The type and location of the KCNQ2 variant appeared to matter. Missense variants in transmembrane parts of the gene, especially the S5-pore-S6 region, were enriched in DEE. Variants in the C-terminal or other nontransmembrane regions were associated with the self-limited form and more favorable outcomes. All 5 single-allele truncating or NMD-type variants in this study were classified in the self-limited group. Oxcarbazepine was often associated with seizure control after phenobarbital nonresponse, but the study cannot show that oxcarbazepine caused the improvement.

Limits of the evidence

This was a retrospective study, so the researchers looked back at existing records rather than testing treatments in a planned trial. It included 30 patients from 2 centers, which is a relatively small sample. Because treatment was not assigned randomly, the study cannot show that one medicine worked better than another. Some genetic findings were also uncertain: 2 children had 2 heterozygous variants, but the researchers did not know whether those variants were on the same or different copies of the gene, and 1 recurrent variant was considered likely benign, limiting conclusions about 2 pathogenic alleles.
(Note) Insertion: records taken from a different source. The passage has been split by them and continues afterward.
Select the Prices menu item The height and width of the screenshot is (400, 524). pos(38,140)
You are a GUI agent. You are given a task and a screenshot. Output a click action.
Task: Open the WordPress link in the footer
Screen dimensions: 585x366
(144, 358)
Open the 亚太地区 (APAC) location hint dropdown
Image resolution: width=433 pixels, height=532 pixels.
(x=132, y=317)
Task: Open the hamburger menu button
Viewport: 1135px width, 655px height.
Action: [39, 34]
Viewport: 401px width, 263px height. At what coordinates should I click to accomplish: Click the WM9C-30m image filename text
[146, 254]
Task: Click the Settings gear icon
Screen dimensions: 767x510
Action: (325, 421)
For families and caregivers

For families, this study suggests that KCNQ2-related neonatal epilepsy can follow different paths. Many babies in this group became seizure-free, and many had normal development, especially those classified with the self-limited form. Early EEG findings and the location of the KCNQ2 variant may help doctors estimate risk and plan follow-up.

The study also supports close developmental monitoring, especially for children with DEE, severe early EEG patterns, or variants in transmembrane or pore regions. The treatment finding about oxcarbazepine is only an association, so families should not assume it is proven to be the best option based on this study alone.

What to watch next

Larger prospective studies, including phenotype-stratified studies, are needed to better assess outcomes by variant type and treatment associations.

Terms in this summary

KCNQ2

A gene that helps control electrical activity in brain cells.

EEG

A test that records the brain's electrical activity.

MRI

A scan that makes detailed pictures of the brain.

DEE

Developmental and epileptic encephalopathy, a severe epilepsy condition linked with developmental problems.

missense variant

A gene change that swaps one building block of a protein for another.

transmembrane region

The part of a protein that sits in the cell membrane.

burst-suppression

A very abnormal EEG pattern with bursts of activity separated by quiet periods.

observational study

A study that looks at what happened in usual care, without randomly assigning treatments.